**Document segment:**
Code and exercises from my workshop on Bayesian statistics in Python.
Copyright 2020 Allen Downey
MIT License: https://opensource.org/licenses/MIT
import numpy as np
import pandas as pd
import matplotlib.pyplot as plt
import seaborn as sns
Here's a problem from David MacKay's book, Information Theory, Inference, and Learning Algorithms, which is the book where I first learned about Bayesian statistics. MacKay writes:
A statistical statement appeared in The Guardian on
Friday January 4, 2002:
"When spun on edge 250 times, a Belgian one-euro coin came
up heads 140 times and tails 110. ‘It looks very suspicious to me’, said Barry Blight, a statistics lecturer at the London School of Economics. ‘If the coin were unbiased the chance of getting a result as extreme as that would be less than 7%’."

**Record set:**
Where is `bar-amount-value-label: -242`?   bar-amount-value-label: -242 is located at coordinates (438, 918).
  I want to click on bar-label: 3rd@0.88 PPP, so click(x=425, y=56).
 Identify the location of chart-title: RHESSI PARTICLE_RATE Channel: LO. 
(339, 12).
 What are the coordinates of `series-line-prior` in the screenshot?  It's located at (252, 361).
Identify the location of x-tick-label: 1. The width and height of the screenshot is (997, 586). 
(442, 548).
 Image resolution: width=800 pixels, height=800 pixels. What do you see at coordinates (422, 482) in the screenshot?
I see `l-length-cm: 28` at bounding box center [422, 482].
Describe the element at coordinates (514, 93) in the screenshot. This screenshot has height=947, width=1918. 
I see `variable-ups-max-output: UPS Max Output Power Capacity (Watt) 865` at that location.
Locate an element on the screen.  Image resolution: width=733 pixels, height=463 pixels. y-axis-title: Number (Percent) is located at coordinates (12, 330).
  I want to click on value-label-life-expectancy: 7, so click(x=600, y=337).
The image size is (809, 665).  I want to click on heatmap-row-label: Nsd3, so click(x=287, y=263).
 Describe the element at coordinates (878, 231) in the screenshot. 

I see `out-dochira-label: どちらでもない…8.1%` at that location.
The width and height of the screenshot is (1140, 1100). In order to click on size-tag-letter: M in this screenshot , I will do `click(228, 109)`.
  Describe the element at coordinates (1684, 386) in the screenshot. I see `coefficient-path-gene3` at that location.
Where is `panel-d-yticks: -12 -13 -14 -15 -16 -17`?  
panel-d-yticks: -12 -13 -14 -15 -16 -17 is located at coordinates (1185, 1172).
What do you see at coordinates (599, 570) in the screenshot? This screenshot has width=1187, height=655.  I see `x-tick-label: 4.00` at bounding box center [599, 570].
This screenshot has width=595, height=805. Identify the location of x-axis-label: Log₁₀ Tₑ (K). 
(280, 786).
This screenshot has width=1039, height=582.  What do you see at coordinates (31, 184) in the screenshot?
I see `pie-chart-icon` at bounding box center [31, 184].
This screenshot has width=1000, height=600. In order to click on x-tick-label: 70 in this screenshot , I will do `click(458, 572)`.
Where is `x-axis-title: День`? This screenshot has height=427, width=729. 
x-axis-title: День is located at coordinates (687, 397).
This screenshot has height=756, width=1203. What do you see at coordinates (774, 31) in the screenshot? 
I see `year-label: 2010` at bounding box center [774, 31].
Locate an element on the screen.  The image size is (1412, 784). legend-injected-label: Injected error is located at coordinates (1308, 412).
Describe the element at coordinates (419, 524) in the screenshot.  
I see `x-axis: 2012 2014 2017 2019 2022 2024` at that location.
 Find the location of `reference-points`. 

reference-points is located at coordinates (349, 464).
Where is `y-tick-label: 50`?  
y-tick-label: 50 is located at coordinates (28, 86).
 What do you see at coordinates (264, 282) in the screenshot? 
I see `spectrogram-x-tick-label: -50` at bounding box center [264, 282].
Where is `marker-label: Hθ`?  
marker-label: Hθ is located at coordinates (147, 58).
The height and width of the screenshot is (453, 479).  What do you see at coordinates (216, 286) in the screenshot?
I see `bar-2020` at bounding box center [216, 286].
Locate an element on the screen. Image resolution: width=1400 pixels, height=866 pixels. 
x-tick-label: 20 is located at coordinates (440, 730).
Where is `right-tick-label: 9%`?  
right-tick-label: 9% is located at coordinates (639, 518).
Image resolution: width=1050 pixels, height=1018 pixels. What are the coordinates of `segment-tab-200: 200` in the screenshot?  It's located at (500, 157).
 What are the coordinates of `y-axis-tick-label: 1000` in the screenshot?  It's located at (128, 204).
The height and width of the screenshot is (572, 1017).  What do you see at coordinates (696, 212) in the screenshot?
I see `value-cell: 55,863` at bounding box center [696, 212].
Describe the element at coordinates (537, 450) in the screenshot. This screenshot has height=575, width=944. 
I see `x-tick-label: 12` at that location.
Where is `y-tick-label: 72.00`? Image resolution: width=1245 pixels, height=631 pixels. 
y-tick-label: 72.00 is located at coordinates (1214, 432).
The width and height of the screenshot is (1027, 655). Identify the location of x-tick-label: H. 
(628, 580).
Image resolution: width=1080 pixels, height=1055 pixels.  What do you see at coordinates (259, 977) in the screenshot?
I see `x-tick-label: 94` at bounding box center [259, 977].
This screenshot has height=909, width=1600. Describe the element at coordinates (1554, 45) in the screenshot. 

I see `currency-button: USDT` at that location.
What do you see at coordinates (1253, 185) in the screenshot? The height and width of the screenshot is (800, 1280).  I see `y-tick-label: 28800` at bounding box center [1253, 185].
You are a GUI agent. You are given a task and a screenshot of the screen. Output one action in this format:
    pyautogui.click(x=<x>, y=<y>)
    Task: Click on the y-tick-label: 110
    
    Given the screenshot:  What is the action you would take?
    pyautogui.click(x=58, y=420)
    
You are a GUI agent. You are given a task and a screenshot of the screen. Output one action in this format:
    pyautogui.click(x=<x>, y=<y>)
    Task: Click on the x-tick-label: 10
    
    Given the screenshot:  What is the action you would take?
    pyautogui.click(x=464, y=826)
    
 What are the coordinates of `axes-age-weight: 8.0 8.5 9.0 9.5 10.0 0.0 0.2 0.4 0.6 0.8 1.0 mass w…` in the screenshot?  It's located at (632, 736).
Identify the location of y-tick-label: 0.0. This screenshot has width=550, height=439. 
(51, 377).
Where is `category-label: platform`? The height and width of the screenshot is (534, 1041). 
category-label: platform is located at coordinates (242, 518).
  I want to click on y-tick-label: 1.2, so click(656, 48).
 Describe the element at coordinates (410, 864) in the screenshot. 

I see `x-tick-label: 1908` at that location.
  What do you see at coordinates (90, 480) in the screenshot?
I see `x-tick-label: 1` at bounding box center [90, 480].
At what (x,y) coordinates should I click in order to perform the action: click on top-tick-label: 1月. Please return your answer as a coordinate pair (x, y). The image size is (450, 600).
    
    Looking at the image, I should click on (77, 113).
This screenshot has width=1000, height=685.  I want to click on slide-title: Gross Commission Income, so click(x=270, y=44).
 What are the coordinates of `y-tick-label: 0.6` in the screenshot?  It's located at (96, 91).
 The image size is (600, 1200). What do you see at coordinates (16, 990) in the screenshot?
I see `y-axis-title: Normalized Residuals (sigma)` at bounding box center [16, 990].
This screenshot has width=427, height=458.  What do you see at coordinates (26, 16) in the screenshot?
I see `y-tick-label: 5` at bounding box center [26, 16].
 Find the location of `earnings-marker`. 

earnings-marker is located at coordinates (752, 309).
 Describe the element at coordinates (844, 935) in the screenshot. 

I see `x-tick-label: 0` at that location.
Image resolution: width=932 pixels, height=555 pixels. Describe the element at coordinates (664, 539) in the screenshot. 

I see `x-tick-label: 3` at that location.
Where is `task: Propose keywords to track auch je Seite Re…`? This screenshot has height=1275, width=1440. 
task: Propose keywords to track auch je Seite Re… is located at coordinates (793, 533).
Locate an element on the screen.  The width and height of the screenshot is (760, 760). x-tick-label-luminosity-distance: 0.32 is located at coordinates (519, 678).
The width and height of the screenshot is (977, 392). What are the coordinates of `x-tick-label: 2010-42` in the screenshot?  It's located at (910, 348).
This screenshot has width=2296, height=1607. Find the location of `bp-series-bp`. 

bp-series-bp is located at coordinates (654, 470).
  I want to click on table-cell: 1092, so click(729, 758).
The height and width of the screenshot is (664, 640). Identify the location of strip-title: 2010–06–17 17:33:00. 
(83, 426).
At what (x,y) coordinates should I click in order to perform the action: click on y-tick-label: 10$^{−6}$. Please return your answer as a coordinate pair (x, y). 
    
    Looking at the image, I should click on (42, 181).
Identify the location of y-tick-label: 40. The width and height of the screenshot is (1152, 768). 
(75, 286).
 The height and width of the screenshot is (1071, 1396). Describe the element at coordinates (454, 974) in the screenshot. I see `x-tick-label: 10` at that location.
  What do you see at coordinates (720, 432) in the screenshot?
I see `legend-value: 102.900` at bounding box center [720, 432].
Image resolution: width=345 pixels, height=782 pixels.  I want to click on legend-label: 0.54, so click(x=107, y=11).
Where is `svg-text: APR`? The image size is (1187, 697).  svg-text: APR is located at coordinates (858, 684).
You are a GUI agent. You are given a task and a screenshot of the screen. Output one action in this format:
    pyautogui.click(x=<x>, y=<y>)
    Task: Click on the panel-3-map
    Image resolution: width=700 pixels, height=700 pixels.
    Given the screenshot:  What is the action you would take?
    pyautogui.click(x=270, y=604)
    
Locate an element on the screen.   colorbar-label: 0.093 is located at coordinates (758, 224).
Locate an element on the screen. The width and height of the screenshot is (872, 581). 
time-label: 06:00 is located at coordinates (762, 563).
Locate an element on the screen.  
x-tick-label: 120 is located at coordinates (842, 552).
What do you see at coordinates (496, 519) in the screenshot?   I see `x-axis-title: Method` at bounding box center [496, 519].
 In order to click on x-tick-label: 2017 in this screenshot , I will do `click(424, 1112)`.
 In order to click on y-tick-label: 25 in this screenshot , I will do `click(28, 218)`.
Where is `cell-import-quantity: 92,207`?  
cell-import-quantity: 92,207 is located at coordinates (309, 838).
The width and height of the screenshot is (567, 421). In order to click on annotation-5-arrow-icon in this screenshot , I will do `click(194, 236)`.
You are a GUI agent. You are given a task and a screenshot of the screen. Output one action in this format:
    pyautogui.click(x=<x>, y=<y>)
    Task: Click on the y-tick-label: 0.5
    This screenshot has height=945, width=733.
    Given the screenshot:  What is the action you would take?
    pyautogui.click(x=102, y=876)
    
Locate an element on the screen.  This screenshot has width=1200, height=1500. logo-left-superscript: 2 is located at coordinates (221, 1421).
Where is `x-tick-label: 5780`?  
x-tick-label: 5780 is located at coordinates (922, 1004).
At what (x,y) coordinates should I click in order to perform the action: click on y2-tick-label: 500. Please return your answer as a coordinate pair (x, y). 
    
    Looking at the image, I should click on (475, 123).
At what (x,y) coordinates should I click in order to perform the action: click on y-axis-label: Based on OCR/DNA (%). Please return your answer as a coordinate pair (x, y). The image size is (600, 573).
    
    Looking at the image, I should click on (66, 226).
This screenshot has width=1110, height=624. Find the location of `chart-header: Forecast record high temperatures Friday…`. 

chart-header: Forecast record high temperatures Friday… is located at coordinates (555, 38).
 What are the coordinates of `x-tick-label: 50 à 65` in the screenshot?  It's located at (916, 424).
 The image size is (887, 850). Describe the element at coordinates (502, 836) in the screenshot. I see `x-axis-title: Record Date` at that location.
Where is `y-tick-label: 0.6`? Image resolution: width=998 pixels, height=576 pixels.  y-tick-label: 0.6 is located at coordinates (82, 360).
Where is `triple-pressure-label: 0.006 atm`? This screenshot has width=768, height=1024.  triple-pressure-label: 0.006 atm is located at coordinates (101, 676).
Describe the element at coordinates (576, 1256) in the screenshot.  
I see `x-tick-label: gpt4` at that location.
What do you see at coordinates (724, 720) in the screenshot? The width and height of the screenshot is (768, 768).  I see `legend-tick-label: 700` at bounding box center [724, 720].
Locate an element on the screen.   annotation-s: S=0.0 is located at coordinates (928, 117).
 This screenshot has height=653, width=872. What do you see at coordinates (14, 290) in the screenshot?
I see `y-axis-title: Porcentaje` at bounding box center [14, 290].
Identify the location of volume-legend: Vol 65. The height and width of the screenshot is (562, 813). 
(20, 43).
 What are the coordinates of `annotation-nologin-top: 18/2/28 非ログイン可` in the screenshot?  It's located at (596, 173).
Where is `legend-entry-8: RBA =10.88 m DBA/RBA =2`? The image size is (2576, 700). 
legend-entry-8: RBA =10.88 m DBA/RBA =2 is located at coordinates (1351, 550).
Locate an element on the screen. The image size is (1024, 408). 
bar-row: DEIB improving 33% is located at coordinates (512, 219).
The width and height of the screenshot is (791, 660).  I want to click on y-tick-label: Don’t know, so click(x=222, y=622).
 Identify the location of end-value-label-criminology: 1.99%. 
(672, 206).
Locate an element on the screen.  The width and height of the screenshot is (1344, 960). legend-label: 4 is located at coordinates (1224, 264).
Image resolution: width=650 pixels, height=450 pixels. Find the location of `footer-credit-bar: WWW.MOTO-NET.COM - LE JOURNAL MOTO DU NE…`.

**Study questions:**
**a.** In the Bayesian statistics workshop text, how many times did the Belgian one-euro coin come up heads when spun on edge 250 times?
**b.** Carry the Bayesian statistics workshop text forward from its last sentence.

**Solved tasks:**
**a.** 140 times.

**b.**
But [asks MacKay] do these data give evidence that the coin is biased rather than fair?
To answer this question, we have to make some modeling choices.
First, let's assume that if you spin a coin on edge, there is some probability that it will land heads up. I'll call that probability $x$.
Second, let's assume that $x$ varies from one coin to the next, depending on how the coin is balanced and maybe some other factors.
With these assumptions we can formulate MacKay's question as an inference problem: given the data --- 140 heads and 110 tails --- what do we think $x$ is for this coin?
This formulation is similar to the 101 Bowls problem we saw in the previous notebook.
But in the 101 Bowls problem, we are told that we choose a bowl at random, which implies that all bowls have the same prior probability.
For the Euro problem, we have to think harder about the prior. What values of $x$ do you think are reasonable?
It seems likely that many coins are "fair", meaning that the probability of heads is close to 50%. Do you think there are coins where $x$ is 75%? How about 90%?
To be honest, I don't really know. To get started, I will assume that all values of $x$, from 0% to 100%, are equally likely. Then we'll come back and try another prior.
Here's a uniform prior from 0 to 100.
xs = np.linspace(0, 1, num=101)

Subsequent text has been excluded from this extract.